[Data items]

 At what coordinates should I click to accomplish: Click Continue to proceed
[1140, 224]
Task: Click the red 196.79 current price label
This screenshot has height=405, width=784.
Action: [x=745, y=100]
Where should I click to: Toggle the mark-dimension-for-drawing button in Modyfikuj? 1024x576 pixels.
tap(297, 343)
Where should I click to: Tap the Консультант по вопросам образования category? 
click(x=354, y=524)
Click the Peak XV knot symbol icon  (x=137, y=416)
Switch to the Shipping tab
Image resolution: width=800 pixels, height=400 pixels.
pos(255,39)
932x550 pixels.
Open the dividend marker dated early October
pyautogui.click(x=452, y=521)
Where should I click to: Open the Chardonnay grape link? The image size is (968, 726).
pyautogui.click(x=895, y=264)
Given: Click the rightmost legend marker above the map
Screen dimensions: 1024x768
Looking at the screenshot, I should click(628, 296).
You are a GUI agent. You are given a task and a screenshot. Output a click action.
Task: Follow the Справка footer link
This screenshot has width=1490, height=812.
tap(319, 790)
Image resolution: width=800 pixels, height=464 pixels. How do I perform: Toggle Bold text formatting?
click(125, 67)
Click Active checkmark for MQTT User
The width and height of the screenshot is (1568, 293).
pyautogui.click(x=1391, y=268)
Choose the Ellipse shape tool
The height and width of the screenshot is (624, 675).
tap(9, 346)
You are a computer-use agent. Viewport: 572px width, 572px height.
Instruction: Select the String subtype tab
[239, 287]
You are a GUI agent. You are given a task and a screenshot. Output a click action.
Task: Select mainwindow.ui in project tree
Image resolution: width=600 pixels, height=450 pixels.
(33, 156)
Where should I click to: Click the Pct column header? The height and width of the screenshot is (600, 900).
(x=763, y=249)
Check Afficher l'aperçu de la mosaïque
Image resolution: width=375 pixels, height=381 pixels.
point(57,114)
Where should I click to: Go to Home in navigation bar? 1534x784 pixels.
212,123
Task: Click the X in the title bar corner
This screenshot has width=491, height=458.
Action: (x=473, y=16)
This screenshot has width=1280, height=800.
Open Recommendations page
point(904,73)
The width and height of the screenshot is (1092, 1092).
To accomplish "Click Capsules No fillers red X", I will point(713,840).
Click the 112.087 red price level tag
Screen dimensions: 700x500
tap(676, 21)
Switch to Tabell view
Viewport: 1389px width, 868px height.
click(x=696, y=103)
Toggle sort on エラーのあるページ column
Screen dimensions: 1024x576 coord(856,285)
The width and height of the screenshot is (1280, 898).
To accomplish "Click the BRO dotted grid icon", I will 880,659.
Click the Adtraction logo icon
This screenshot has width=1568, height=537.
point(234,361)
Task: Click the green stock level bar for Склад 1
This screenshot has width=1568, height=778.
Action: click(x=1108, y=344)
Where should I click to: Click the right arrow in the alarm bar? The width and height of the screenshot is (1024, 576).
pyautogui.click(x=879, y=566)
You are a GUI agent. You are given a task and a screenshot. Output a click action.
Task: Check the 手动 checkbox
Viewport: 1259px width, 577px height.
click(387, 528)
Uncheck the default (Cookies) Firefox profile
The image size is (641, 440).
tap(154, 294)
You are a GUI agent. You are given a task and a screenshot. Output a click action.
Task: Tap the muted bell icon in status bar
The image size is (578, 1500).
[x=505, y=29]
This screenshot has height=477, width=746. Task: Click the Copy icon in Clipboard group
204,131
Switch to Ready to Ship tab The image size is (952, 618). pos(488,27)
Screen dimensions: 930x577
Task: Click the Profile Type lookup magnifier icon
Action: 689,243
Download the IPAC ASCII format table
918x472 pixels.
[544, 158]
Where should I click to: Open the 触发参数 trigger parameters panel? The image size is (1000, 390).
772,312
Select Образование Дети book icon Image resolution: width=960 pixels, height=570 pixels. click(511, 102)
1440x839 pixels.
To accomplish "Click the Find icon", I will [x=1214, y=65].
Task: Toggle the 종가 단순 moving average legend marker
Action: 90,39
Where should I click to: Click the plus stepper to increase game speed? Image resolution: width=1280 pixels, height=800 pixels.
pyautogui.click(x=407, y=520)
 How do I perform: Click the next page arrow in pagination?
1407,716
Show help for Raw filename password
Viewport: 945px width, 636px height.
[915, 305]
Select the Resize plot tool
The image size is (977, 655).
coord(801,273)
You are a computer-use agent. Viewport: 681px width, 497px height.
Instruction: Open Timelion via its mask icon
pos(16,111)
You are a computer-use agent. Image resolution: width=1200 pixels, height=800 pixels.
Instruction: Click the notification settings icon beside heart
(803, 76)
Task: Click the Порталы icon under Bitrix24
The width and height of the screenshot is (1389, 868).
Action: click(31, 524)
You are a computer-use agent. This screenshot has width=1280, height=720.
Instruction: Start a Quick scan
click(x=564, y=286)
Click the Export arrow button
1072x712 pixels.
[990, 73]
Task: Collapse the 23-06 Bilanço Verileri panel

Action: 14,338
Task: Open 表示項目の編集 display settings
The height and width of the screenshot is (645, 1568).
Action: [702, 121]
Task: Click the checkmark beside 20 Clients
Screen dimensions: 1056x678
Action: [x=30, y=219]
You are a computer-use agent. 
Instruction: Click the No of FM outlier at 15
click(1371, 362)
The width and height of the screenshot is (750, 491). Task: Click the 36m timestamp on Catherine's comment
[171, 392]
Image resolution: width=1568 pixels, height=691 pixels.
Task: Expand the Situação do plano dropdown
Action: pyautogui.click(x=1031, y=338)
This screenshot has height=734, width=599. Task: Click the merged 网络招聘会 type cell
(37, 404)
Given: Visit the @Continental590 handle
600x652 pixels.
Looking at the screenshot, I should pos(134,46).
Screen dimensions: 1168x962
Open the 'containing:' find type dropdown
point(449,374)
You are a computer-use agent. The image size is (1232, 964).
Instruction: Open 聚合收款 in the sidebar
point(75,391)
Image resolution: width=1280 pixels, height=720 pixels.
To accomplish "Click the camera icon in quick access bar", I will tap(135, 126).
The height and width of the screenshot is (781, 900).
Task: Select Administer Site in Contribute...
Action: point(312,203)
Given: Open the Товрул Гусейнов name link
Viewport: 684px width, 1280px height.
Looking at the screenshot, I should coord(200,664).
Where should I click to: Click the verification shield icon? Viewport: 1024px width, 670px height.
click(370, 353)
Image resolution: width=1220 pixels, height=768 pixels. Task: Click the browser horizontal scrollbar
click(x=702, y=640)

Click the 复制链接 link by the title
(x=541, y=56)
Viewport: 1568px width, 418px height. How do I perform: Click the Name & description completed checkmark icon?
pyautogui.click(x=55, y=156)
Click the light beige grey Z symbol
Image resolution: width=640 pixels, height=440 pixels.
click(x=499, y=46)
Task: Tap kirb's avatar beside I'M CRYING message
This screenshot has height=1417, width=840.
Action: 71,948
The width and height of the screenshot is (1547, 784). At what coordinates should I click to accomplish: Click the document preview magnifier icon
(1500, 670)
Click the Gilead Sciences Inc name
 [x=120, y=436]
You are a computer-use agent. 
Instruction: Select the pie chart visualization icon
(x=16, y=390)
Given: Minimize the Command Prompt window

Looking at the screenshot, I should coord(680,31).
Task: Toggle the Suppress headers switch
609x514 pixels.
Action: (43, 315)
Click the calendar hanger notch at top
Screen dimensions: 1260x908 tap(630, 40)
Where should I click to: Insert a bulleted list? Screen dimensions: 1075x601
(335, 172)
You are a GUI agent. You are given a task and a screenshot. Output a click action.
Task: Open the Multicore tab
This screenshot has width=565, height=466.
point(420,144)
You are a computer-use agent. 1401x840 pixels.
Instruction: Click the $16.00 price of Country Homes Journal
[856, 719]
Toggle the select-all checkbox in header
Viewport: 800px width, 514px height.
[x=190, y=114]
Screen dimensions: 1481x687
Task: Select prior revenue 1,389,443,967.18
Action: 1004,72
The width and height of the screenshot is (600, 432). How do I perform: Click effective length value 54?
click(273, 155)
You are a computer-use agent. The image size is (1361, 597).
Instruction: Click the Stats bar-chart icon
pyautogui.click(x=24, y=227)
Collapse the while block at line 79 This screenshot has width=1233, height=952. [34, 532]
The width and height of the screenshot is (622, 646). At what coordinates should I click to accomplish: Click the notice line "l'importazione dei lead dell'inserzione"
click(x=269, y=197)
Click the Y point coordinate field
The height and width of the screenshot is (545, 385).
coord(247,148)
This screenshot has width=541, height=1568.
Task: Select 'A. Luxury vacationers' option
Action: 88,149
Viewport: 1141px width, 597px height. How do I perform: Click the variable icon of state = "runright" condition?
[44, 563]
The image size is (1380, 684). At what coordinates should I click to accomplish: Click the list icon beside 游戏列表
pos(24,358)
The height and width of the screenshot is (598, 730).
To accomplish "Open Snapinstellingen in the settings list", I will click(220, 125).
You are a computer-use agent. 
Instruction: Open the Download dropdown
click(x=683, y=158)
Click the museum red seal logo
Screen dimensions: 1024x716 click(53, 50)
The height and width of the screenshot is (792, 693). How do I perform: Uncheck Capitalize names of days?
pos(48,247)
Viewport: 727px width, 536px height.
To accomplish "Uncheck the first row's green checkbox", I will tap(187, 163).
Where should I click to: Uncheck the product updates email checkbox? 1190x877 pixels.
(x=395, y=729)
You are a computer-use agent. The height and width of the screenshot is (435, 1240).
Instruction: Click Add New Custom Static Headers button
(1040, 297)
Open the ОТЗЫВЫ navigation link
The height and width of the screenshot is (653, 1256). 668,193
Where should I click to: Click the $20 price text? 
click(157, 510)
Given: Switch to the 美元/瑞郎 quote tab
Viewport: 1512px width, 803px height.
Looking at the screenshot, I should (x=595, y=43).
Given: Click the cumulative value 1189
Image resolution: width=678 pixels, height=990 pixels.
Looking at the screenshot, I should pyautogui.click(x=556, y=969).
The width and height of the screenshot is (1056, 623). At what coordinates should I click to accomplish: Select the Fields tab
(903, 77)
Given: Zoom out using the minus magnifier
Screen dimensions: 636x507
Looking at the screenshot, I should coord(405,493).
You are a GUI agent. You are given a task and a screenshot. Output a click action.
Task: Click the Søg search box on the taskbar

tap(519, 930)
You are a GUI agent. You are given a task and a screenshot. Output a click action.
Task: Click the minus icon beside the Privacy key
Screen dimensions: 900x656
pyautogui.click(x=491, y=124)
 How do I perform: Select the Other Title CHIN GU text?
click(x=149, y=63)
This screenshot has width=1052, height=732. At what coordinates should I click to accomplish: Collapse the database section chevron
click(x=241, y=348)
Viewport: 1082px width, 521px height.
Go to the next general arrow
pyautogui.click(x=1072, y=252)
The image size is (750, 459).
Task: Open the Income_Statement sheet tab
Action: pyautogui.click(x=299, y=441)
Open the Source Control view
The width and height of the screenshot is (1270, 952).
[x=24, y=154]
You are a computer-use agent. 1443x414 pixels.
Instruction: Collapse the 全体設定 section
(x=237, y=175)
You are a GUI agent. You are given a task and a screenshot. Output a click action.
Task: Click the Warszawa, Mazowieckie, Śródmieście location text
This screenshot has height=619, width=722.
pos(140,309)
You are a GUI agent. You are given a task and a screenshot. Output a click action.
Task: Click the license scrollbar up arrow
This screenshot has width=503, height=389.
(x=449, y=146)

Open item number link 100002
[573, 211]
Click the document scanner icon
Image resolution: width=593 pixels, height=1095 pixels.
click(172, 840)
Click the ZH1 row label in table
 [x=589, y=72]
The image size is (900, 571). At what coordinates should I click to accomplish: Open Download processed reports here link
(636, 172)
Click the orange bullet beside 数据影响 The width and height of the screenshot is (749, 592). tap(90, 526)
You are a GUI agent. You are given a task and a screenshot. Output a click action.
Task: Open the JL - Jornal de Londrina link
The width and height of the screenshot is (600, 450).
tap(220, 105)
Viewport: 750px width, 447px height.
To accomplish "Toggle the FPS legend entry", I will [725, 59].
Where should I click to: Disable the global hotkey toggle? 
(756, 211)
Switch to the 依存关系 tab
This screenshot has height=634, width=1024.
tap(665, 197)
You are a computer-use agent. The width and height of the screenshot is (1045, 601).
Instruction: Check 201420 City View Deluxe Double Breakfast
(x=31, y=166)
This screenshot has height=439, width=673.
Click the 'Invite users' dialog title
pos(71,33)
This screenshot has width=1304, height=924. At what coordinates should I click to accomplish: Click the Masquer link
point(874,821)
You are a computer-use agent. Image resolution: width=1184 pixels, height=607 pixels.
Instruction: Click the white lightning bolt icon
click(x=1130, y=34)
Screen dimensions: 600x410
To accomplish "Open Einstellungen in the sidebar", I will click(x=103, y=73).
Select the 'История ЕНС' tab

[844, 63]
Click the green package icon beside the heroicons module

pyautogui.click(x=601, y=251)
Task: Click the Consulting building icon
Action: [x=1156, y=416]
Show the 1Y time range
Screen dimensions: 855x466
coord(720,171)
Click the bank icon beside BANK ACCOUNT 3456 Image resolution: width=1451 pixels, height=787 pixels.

EXERCISE: Beginning at the line that holds "Screen dimensions: 855x466", write out word for word each line through the end of the records.

RESULT OF THIS TASK:
Screen dimensions: 855x466
coord(720,171)
Click the bank icon beside BANK ACCOUNT 3456 Image resolution: width=1451 pixels, height=787 pixels.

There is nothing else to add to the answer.